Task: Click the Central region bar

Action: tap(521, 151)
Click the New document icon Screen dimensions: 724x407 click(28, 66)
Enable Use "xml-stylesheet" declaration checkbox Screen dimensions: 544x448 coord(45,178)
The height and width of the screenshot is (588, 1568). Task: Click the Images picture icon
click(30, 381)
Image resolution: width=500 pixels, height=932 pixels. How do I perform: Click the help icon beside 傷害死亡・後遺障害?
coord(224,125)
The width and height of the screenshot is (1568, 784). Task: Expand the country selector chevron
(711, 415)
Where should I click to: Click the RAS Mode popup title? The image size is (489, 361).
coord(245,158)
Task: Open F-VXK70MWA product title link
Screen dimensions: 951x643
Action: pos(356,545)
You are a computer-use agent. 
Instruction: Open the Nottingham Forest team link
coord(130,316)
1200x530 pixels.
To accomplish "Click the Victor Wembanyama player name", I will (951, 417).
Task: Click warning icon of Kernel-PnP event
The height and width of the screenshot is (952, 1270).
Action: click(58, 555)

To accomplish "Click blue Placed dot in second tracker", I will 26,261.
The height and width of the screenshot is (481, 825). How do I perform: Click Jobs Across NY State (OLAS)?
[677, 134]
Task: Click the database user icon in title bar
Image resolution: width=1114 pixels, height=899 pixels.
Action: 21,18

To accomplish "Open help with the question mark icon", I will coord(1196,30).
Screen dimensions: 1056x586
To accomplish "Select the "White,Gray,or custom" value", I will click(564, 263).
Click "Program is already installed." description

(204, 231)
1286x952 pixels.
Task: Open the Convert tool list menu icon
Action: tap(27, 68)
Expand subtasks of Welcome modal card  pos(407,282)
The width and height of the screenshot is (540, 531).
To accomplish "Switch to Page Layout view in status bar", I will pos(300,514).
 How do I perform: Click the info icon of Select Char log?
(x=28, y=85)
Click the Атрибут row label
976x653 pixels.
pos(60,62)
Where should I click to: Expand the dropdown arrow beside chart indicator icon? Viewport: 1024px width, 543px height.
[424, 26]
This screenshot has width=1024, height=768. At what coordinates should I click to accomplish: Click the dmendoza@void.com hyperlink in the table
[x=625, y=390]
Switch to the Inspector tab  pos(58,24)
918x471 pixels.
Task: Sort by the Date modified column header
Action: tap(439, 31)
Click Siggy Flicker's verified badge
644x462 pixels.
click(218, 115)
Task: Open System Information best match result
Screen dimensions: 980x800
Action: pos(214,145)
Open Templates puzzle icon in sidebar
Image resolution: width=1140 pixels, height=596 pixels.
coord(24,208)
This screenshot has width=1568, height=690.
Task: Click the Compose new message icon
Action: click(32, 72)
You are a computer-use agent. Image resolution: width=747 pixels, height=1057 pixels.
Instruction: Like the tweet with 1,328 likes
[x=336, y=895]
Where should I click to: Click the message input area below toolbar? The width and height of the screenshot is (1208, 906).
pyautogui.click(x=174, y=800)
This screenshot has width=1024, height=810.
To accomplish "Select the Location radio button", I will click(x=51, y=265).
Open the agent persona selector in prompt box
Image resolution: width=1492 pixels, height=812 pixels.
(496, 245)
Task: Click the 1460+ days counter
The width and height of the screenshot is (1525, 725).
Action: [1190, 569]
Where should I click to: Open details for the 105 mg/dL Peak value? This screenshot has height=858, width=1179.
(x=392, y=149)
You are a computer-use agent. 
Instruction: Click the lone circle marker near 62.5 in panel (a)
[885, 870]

※

Exercise brief:
Please rewrite all of the data above, renaming "Screen dimensions" to "Viewport size" everywhere it appears and leaving everything else unchanged.

The answer:
Task: Click the Central region bar

Action: tap(521, 151)
Click the New document icon Viewport size: 724x407 click(28, 66)
Enable Use "xml-stylesheet" declaration checkbox Viewport size: 544x448 coord(45,178)
The height and width of the screenshot is (588, 1568). Task: Click the Images picture icon
click(30, 381)
Image resolution: width=500 pixels, height=932 pixels. How do I perform: Click the help icon beside 傷害死亡・後遺障害?
coord(224,125)
The width and height of the screenshot is (1568, 784). Task: Expand the country selector chevron
(711, 415)
Where should I click to: Click the RAS Mode popup title? The image size is (489, 361).
coord(245,158)
Task: Open F-VXK70MWA product title link
Viewport size: 951x643
Action: pos(356,545)
You are a computer-use agent. 
Instruction: Open the Nottingham Forest team link
coord(130,316)
1200x530 pixels.
To accomplish "Click the Victor Wembanyama player name", I will (951, 417).
Task: Click warning icon of Kernel-PnP event
The height and width of the screenshot is (952, 1270).
Action: click(58, 555)

To accomplish "Click blue Placed dot in second tracker", I will 26,261.
The height and width of the screenshot is (481, 825). How do I perform: Click Jobs Across NY State (OLAS)?
[677, 134]
Task: Click the database user icon in title bar
Image resolution: width=1114 pixels, height=899 pixels.
Action: 21,18

To accomplish "Open help with the question mark icon", I will coord(1196,30).
Viewport size: 1056x586
To accomplish "Select the "White,Gray,or custom" value", I will click(564, 263).
Click "Program is already installed." description

(204, 231)
1286x952 pixels.
Task: Open the Convert tool list menu icon
Action: tap(27, 68)
Expand subtasks of Welcome modal card  pos(407,282)
The width and height of the screenshot is (540, 531).
To accomplish "Switch to Page Layout view in status bar", I will pos(300,514).
 How do I perform: Click the info icon of Select Char log?
(x=28, y=85)
Click the Атрибут row label
976x653 pixels.
pos(60,62)
Where should I click to: Expand the dropdown arrow beside chart indicator icon? Viewport: 1024px width, 543px height.
[424, 26]
This screenshot has width=1024, height=768. At what coordinates should I click to accomplish: Click the dmendoza@void.com hyperlink in the table
[x=625, y=390]
Switch to the Inspector tab  pos(58,24)
918x471 pixels.
Task: Sort by the Date modified column header
Action: tap(439, 31)
Click Siggy Flicker's verified badge
644x462 pixels.
click(218, 115)
Task: Open System Information best match result
Viewport size: 980x800
Action: pos(214,145)
Open Templates puzzle icon in sidebar
Image resolution: width=1140 pixels, height=596 pixels.
coord(24,208)
This screenshot has width=1568, height=690.
Task: Click the Compose new message icon
Action: click(32, 72)
You are a computer-use agent. Image resolution: width=747 pixels, height=1057 pixels.
Instruction: Like the tweet with 1,328 likes
[x=336, y=895]
Where should I click to: Click the message input area below toolbar? The width and height of the screenshot is (1208, 906).
pyautogui.click(x=174, y=800)
This screenshot has width=1024, height=810.
To accomplish "Select the Location radio button", I will click(x=51, y=265).
Open the agent persona selector in prompt box
Image resolution: width=1492 pixels, height=812 pixels.
(496, 245)
Task: Click the 1460+ days counter
The width and height of the screenshot is (1525, 725).
Action: [1190, 569]
Where should I click to: Open details for the 105 mg/dL Peak value? This screenshot has height=858, width=1179.
(x=392, y=149)
You are a computer-use agent. 
Instruction: Click the lone circle marker near 62.5 in panel (a)
[885, 870]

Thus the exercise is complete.